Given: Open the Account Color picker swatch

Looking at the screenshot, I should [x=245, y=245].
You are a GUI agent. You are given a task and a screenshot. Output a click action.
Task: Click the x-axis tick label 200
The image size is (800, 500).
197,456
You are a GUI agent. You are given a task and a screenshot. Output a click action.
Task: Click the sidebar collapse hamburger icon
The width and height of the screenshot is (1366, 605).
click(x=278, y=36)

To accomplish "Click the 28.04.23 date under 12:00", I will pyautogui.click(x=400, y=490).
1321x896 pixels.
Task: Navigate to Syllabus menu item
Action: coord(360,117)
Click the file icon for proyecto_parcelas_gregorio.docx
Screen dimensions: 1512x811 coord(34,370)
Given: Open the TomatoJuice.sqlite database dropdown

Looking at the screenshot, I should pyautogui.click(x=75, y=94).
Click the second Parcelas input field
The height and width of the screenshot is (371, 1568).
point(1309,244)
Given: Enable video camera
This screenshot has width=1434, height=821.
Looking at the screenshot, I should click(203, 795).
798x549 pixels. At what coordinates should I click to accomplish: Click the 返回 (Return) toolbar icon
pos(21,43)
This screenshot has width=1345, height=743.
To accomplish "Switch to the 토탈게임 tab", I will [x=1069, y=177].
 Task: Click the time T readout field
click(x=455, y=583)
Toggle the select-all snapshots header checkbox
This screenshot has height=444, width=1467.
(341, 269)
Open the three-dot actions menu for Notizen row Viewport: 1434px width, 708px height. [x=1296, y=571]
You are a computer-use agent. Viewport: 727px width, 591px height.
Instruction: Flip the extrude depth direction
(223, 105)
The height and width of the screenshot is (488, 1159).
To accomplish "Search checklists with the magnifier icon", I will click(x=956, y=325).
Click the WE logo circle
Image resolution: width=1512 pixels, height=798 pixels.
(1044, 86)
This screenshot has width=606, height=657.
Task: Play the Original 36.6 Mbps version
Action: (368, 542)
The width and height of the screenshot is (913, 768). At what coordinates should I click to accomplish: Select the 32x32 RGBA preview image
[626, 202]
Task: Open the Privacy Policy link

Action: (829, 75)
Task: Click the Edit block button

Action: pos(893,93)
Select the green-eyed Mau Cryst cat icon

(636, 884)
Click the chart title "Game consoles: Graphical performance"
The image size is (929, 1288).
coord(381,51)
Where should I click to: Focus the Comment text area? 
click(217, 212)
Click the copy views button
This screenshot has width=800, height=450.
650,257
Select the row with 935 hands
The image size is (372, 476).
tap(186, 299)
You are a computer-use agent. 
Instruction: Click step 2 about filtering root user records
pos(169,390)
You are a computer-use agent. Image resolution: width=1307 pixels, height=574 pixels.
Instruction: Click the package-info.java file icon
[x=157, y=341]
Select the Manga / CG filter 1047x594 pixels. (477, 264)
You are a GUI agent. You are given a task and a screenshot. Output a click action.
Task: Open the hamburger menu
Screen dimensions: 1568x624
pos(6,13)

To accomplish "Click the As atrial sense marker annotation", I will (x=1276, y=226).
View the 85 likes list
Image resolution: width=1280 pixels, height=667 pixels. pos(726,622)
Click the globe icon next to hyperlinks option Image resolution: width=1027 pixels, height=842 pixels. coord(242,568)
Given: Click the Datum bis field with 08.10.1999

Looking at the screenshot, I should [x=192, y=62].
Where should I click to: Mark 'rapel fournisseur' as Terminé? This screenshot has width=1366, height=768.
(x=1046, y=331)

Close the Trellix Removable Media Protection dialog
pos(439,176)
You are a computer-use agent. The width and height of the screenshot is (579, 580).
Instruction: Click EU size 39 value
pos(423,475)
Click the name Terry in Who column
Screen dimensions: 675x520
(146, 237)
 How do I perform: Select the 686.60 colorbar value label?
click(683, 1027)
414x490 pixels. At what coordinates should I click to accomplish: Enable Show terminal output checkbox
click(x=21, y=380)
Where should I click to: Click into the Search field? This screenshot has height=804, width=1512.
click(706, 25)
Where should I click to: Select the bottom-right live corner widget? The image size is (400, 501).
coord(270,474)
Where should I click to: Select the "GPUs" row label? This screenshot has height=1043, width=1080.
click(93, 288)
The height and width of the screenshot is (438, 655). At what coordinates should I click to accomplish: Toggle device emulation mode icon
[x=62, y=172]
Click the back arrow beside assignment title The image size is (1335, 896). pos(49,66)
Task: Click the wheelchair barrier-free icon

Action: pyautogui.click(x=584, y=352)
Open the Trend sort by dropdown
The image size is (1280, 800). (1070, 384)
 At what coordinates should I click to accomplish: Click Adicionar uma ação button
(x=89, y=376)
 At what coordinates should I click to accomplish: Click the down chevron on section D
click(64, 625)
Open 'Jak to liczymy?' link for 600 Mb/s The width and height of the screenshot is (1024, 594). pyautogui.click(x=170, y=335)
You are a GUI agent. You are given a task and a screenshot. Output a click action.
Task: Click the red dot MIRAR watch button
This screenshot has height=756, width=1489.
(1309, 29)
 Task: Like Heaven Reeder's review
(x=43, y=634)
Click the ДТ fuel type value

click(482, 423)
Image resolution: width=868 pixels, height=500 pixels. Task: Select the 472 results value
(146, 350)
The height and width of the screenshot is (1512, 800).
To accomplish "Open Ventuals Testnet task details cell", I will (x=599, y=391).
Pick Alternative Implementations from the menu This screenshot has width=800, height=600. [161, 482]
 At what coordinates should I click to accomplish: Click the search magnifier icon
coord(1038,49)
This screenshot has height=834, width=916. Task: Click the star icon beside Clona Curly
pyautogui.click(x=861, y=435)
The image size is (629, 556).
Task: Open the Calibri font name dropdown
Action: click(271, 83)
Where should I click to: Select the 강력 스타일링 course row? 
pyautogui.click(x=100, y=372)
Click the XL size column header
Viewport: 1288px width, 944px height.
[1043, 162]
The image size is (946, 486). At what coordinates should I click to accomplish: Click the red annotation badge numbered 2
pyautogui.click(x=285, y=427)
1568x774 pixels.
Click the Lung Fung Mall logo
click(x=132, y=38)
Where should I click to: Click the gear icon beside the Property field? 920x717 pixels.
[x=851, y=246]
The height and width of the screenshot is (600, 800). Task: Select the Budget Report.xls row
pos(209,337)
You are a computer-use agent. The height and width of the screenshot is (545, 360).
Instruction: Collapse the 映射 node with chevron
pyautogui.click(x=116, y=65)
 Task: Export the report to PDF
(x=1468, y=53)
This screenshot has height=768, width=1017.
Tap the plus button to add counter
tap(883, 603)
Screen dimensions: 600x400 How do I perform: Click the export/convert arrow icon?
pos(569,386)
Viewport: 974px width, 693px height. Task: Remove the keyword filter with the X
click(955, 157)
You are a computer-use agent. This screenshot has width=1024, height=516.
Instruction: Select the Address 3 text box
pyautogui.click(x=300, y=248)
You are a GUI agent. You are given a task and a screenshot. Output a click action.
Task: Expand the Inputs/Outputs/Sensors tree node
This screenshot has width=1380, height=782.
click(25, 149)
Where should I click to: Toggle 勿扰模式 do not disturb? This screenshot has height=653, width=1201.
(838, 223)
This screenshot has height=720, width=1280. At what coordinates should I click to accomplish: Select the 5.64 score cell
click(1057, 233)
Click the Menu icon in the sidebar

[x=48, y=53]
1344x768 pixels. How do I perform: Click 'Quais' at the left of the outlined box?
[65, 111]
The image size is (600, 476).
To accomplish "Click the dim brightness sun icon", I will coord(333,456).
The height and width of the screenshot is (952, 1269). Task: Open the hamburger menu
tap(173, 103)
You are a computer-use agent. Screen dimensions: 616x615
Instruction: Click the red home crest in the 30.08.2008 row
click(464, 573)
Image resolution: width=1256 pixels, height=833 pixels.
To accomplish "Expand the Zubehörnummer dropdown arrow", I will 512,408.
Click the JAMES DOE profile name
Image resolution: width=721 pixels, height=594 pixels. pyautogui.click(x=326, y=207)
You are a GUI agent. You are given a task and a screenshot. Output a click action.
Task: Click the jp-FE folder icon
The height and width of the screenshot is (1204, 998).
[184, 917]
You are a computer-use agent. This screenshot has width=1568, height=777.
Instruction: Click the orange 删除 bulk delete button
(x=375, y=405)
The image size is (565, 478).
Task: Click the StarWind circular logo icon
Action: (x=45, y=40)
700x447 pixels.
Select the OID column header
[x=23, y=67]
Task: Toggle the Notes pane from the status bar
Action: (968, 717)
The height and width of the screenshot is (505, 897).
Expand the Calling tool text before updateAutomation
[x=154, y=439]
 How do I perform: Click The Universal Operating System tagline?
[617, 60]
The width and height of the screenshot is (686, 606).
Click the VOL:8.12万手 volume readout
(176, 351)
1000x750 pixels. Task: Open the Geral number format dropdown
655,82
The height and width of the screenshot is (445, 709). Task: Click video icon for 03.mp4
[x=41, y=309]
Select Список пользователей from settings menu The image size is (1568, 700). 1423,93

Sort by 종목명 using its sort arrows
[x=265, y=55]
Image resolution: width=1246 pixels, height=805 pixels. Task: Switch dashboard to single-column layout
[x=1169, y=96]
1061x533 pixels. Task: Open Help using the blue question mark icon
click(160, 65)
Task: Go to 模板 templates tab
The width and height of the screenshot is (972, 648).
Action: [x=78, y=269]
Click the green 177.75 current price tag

________________________

#### Problem to solve
Working from the material above, tally how many lines hold the string "title". The number is all that is needed.

#### Output for this exercise
2